2009-03-26 03:07 AM
I read in the Protection Manager Best Practices Guide that the maxActiveDataTransfers should be set to 140.
What is special about the number 140?
Can this number be calculated somehow depending on the number of primary and secondary filers and the size (model) of the systems?
2009-03-26 03:22 AM
Better was is to calculate based on the number of relationships per filer (both incoming/outgoing)and
the amout of head room youwould like to have for user operations so that the system cpu is not being hogged by the transfers alone.
The max streams supported on each filer differs
2009-03-26 03:28 AM
Thanks for your answer.
So is there a formula for calculating the maxActiveDataTransfers?
For example, I have 2 6080 filers as primaries and 1 3170 as secondary. I have about 1000 relationships. All systems are running 7.3.1P2.
How would I calculate the maxActiveDataTransfers in this scenario?
2009-03-26 11:39 AM
Nothing is really special about 140, but it is based upon the number of simultaneous transfer streams that a storage system controller could support. In Protection Manager (PM) scalability testing, we had controllers (FAS6070 running GB with nearstore) that could handle 128 streams, but because PM processing overhead is not zero we do not immediately start a new transfer as soon as one completes. We set maxActive… a bit higher to have some threads available to start transfers as soon as possible.
These extra threads hang around and retry periodically when no session is available. There is some concern that this puts a burden on the storage controller – all the retries. At this point, that concern is unsubstantiated. Certainly if a controller can support 128, then maxActive… may be set to 128 or below with no problem. Setting it at or below the filer’s session limit may potentially lower the overall throughput as some potential transfer sessions will be idle.

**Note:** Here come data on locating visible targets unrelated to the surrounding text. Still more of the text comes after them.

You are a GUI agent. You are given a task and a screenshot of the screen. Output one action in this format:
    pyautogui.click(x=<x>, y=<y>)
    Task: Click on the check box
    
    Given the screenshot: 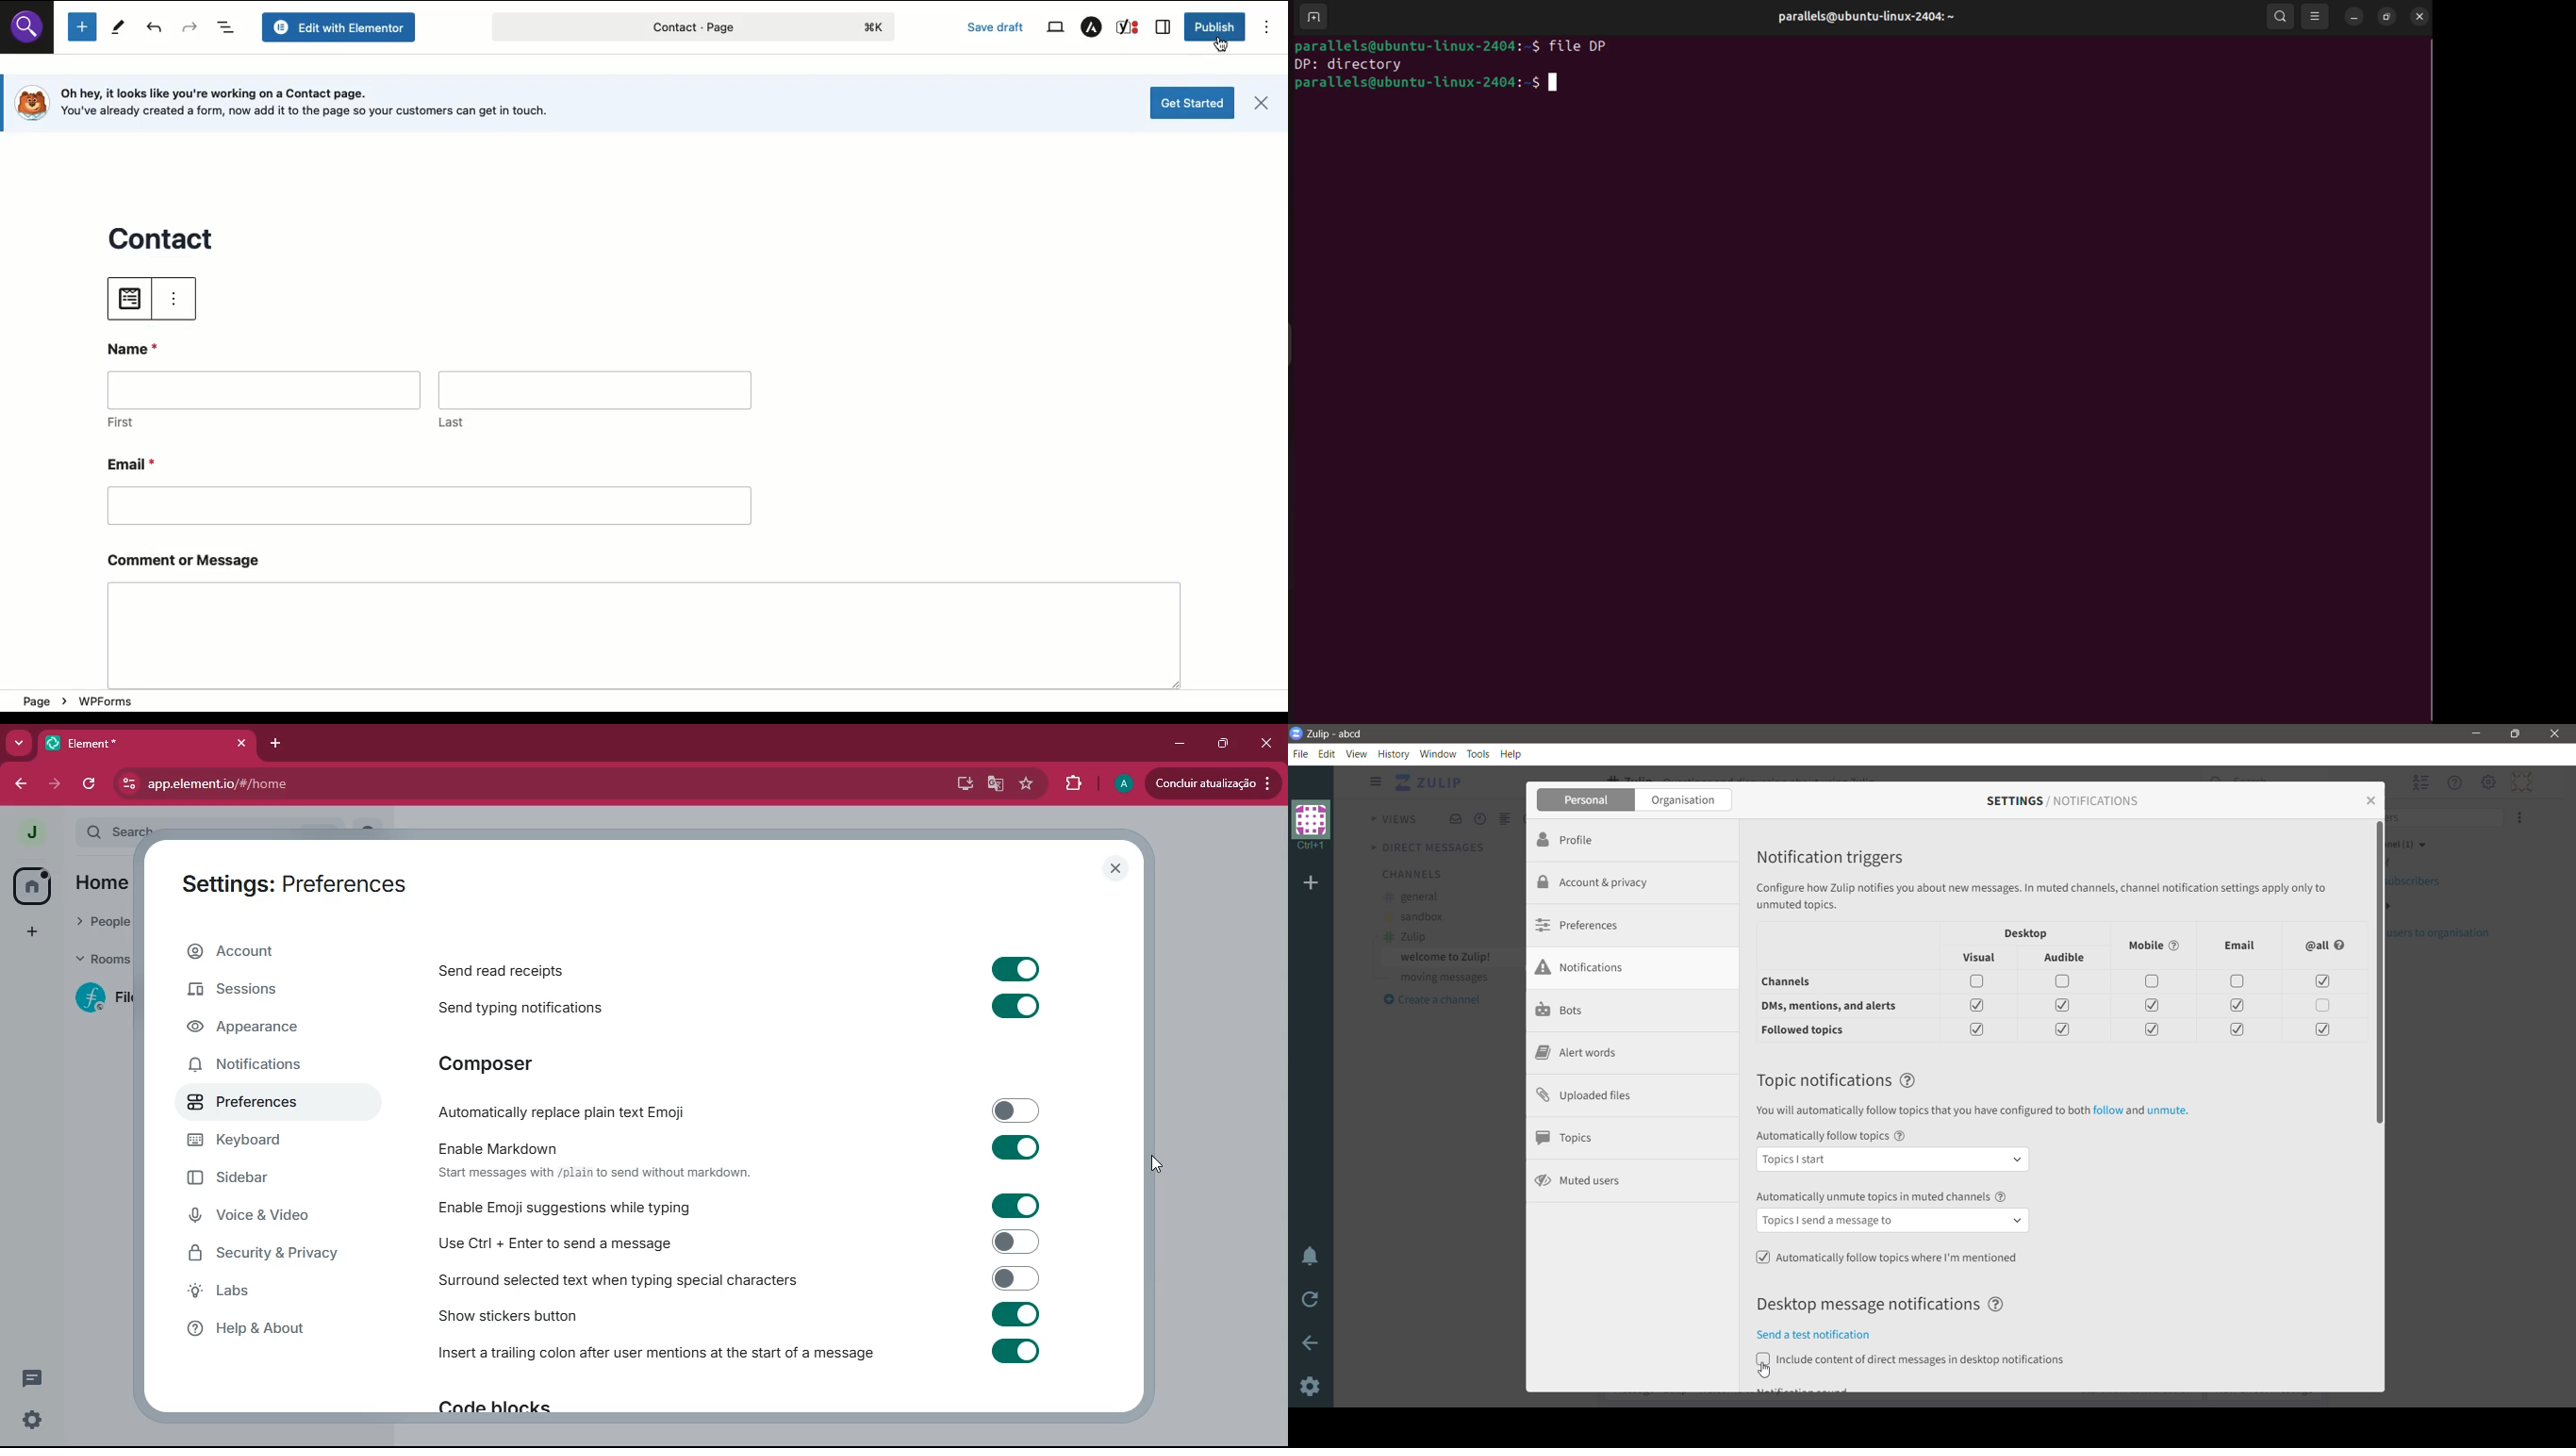 What is the action you would take?
    pyautogui.click(x=2065, y=1006)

Setting higher than 128 may increase the throughput but at some risk of taxing the filer with retries (in theory this means overall lower performance, not higher).
I suspect (also unsubstantiated) that any given load profile may have its own ideal limit on transfers. A good strategy would be to start with 140. Then try something a bit lower to see if your performance improves.
Data Fabric Manage (DFM) version 3.8 will support a new mechanism. The maxActive setting is a per storage controller limit. Storage controllers running 7.3.1 and beyond will support a new zapi that indicates how many transfers are available. The 3.8 version of DFM will use this to set an equivalent, automatic limit on those controllers supporting the new zapi. We still respect the limit if maxActive is set, but if not, we automatically pick the limit for you.
2009-03-26 11:59 AM
I generally set this based upon the limits described in the DOT online backup and recovery guide.
Retries are logged in the database job log. If you have a lot of retries it can cause massive database bloat, which can then results in database instability and performance problems. In 2 weeks we watched a customer's database grow from 2G. to nearly 10G. After we set maxactivedatatransfers to sane levels on all the filers, pruned the job logs, and executed a database reload the database shrunk from 10G back down to 1.5G. After that, the database continued to grow, but at a much more sane level.
Professional Services Consultant
PS - North Amer. - Northwest
(408) 822-3289 Direct
(408) 203-4446 Mobile
2009-03-26 12:03 PM
You will set this option on a per host basis. That is, each storage controller may have its own limit. Protection Manager (PM) will not exceed the limit to/from any storage system. For instance, if you only had two controllers (Pri and Sec), and Pri supported 500 streams while Sec supported 100. Then you could set the limits to 500 and 100 respectively. When managing transfers between Pri and Sec, PM will not start more than 100 streams.
If you added another controller (Sec2) with a limit of maxActiveDataTransfers=100, PM would be allowed to start another 100 streams between Pri and Sec2. Thus, Pri may have 200 simultaneous transfers running while Sec and Sec2 each have 100.
I personally do not know whether the limits allowed are optimal for all load profiles. I suspect not, but don't have data to back this up. However, my guess is that there will be a different optimum between profiles consisting of many, long transfers, and profiles of many short transfers. The latter represents a high overhead to data ratio.
What is my point? If I had one, it would be that limits and optimum values are different. Actual mileage may vary.